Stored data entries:
────────────────

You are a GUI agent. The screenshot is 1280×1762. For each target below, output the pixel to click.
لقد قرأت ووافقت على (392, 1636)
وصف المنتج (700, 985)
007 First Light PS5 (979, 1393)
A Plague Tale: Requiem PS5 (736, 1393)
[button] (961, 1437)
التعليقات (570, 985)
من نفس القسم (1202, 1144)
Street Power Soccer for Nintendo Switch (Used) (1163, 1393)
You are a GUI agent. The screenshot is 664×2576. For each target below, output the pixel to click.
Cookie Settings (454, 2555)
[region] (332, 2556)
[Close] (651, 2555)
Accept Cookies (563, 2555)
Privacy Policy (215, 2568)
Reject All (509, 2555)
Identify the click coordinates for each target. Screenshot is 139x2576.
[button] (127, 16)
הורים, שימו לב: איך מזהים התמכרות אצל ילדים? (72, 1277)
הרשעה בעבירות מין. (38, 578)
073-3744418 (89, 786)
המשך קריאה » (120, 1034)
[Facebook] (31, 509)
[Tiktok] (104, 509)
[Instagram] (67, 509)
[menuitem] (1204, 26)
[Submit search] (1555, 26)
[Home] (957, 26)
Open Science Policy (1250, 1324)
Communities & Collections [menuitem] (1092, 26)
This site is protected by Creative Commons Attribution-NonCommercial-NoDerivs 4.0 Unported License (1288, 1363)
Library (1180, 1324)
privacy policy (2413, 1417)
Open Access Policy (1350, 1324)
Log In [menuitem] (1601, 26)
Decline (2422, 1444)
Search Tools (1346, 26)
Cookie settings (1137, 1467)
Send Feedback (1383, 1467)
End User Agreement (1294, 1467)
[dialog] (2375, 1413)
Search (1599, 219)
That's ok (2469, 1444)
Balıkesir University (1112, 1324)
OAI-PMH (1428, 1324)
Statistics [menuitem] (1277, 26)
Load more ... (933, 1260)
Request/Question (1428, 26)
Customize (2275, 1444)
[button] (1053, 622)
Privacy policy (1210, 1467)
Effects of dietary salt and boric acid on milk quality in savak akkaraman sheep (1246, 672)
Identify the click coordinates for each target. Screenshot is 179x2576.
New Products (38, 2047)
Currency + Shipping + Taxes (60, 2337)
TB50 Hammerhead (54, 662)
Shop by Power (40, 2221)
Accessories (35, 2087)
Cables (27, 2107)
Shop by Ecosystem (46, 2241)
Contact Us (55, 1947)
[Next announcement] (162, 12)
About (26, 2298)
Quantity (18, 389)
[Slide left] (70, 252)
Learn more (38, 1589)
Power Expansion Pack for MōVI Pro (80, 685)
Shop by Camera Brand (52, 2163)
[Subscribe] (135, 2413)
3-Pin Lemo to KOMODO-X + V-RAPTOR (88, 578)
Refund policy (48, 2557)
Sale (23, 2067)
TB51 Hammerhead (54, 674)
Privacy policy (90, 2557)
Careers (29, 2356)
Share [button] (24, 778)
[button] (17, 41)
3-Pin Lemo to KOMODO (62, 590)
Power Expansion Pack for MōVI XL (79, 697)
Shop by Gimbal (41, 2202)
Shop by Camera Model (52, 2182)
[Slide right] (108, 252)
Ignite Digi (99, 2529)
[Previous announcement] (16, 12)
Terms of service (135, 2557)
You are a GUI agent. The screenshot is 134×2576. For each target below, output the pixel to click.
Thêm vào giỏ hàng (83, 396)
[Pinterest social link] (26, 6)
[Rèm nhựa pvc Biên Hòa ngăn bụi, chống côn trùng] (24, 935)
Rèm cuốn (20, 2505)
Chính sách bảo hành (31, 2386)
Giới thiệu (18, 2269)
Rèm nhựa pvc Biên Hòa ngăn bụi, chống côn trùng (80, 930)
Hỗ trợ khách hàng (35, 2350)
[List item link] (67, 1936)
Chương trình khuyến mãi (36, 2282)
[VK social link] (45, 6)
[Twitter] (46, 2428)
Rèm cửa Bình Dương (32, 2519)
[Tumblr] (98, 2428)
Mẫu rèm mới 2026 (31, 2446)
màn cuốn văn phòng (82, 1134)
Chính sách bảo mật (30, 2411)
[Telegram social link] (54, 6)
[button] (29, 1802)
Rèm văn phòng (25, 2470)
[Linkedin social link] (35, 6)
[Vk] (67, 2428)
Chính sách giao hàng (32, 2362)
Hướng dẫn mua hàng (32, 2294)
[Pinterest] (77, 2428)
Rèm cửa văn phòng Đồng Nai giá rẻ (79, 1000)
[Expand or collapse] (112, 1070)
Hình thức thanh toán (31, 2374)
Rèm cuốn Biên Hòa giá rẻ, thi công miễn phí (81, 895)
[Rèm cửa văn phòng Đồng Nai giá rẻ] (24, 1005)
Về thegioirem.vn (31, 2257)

────────────────

**WHAT IS REQUIRED:**
Starting with the line that holds "Shop by Camera Model (52, 2182)" and ending with the line that holds "Thêm vào giỏ hàng (83, 396)", retype every line in the data above exactly, and nothing else.

**RESULT OF THIS TASK:**
Shop by Camera Model (52, 2182)
[Slide right] (108, 252)
Ignite Digi (99, 2529)
[Previous announcement] (16, 12)
Terms of service (135, 2557)
You are a GUI agent. The screenshot is 134×2576. For each target below, output the pixel to click.
Thêm vào giỏ hàng (83, 396)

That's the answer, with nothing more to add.